Karkaraly does not have its own airport or railway station. The nearest airport is in Karaganda with regular flights to Astana, Almaty and other destinations. The closest railway station is in the same city. Guests can either rent a taxi or take a bus from Karaganda’s bus station to Karkaraly and the latter may take about four hours.

By Car

The road going east from Karkaraly branches at Burkutty, continuing east to Ayagoz and north to Semey, notes Caravanistan.com. Public transportation does not make the trip, as neither road is the best, and taxis can be expensive.

Visitors traveling in their own cars may be able to make the trip in two and a-half to three hours. Drivers can stop by small lakes and for a meal in populated areas along the Karaganda–Ayagoz highway and a gas station is available.

The Shaitan Lake of Karkaraly National Park. Photo credi: commons.wikimedia.org

The Shaitan Lake of Karkaraly National Park. Photo credi: commons.wikimedia.org

Where to Stay

The town stands as the gateway to the Karkaralinsk Mountains, a well-maintained national park that offers opportunities for camping and watching eagles soar, according to Caravanistan.com.

For a more comfortable stay, the online guide offers the Karkaraly Ecocentre.

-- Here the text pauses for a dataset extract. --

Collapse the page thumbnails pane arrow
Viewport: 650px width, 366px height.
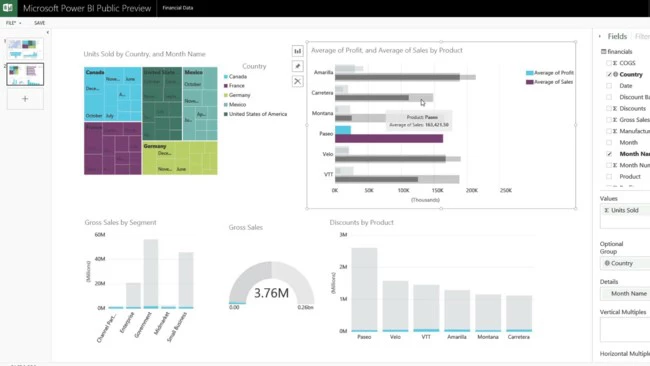[47, 32]
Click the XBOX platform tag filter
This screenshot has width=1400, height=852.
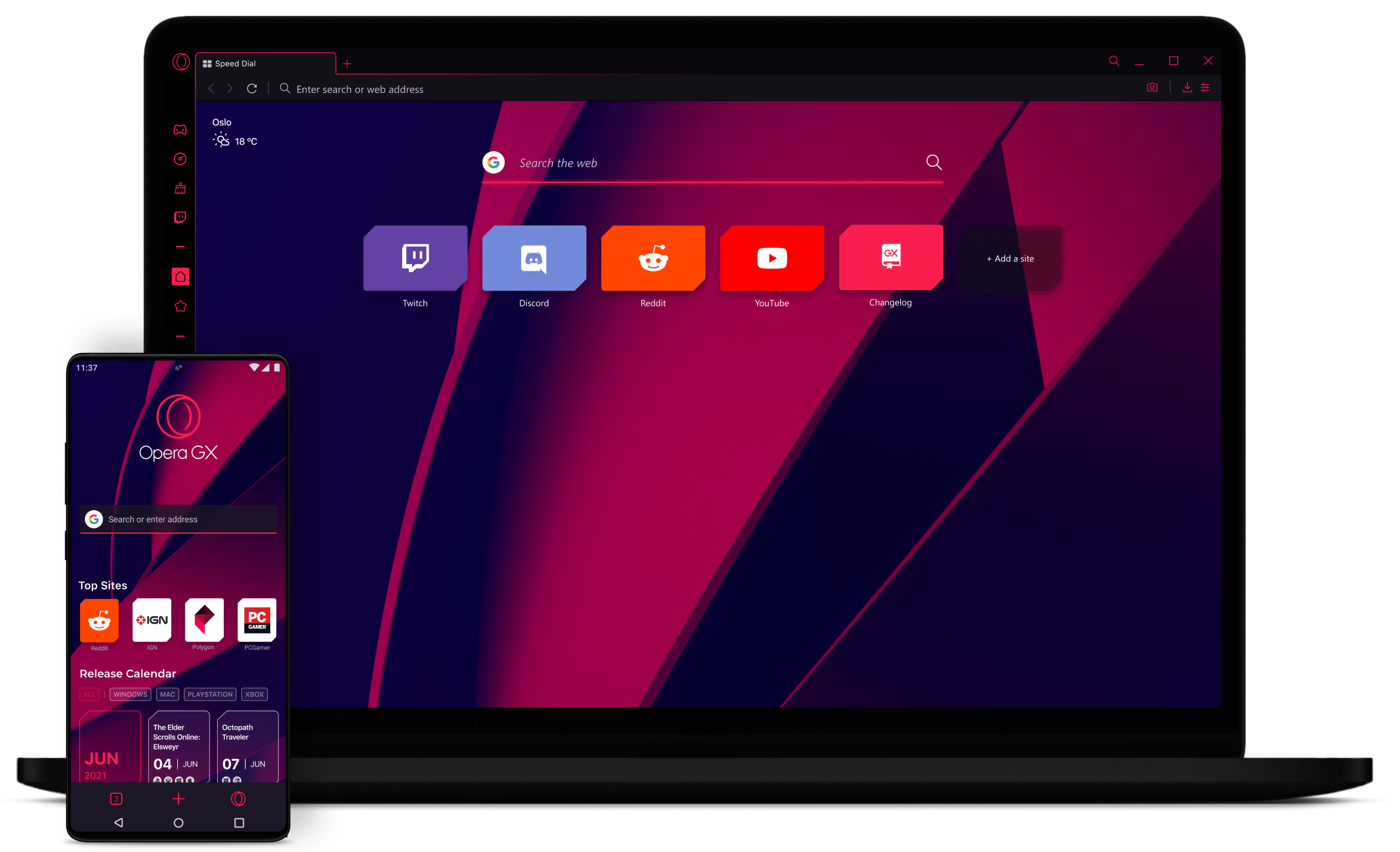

For about 5,000 tenge (US$14.70) per person per day, tourists get a bed and three meals. The Tas Bulak Mountain Hotel is open all year round and accommodates guests with New Year arrangements.

What to See

Bronze Age Remnants and Buddhist Monastery

The Kent Mountains are home to a unique, historic and cultural monument of the ancient Bronze Age city of Kent and holds the ruins of a Buddhist monastery built by the Dzungars in the mid-17th century, writes Caravanistan.com.

“Kyzyl-Kensh, also located in the Kent Mountains, is an architectural monument of the time of the Dzungar invasion of the Kazakh steppe,” notes the website. “It is located in a small valley almost completely surrounded by rocky mountains… As always with archaeology, for those without a little imagination or interest, it’s just a bunch of rocks!”

Kent was a large city of 30 hectares and approximately 1,000 people. The town was divided into streets and quarters where copper and bronze were found for metallurgists. Masters made weapons, equipment and ornaments and inhabitants were most likely skilled metallurgists.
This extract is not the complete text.